Investors buy shares in the fund, whose value rises and falls with the underlying price of gold or the value of the company's shares. Gold is considered a safe investment because its price tends to rise as stock markets fall. Bullion ETFs are a good idea, but risks are a very real and current danger. Worse, the reason you own gold is to protect yourself from financial and economic uncertainty, and you could lose that advantage if you own a form of gold on paper that involves all kinds of counterparty risks.
While gold may have its place in portfolios, here's why gold ETFs may not be the best option for you. Imagine logging into your account and seeing the price of gold go up but the price of your gold fund goes down. On March 4, BlackRock, the sponsor of the iShares Gold Trust (IAU) gold ETF, announced that it had temporarily suspended the issuance of new shares in the fund. Gold ETFs allow you to invest in gold without having to worry about the logistics of transporting and storing it.

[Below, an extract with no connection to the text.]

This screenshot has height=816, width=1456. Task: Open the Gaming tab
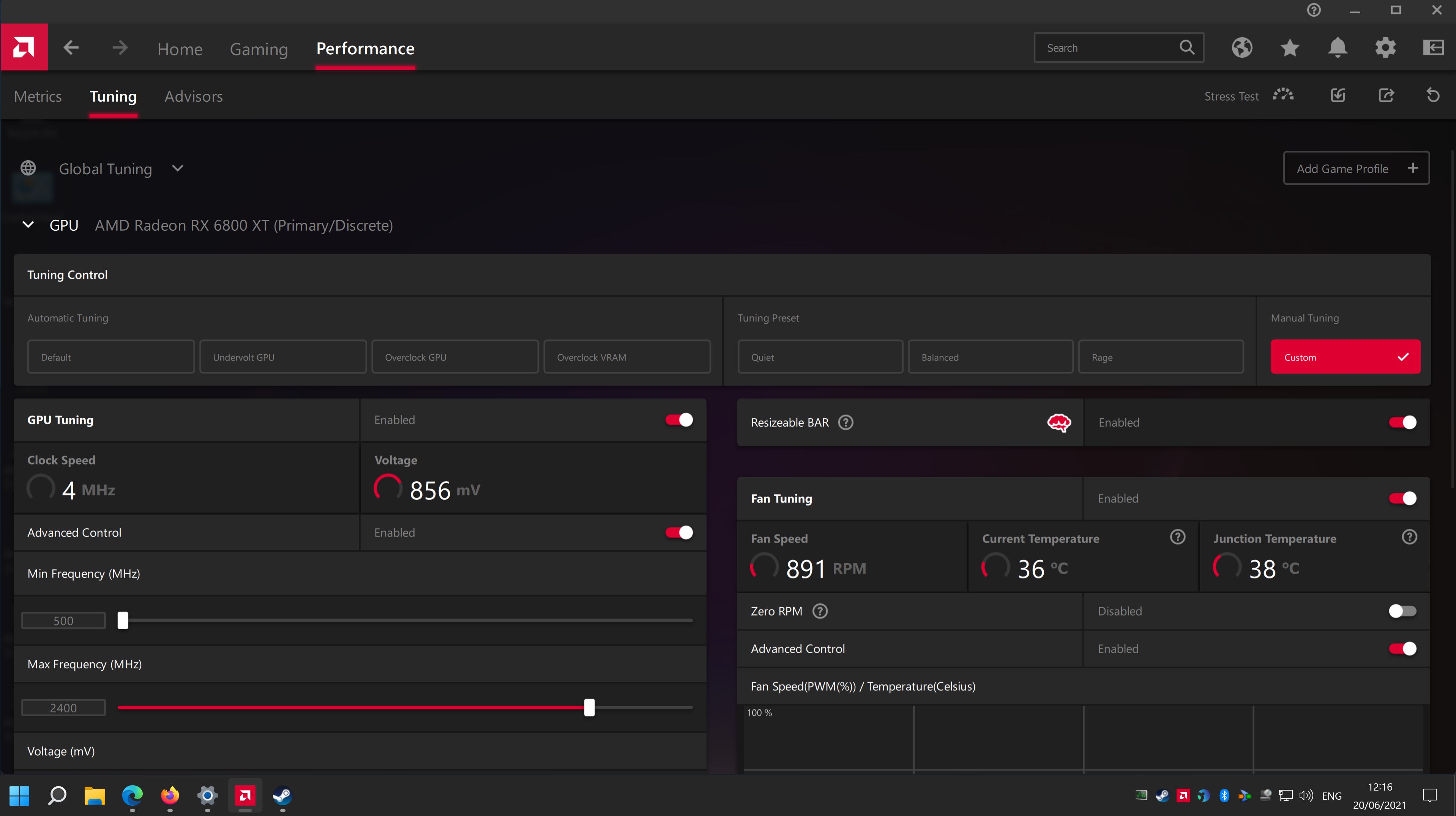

This means that it may be cheaper to have physical gold stored in a private vault compared to the fees of owning a gold ETF. iShares Comex Gold Trust (0.12% of IAU) and SPDR Gold Trust (GLD 0.09%) are two popular gold ETFs with expense ratios of 0.25% and 0.40%, respectively. The custodian can make the gold available for collection at his office or at the office of a sub-custodian if one is used to store the gold.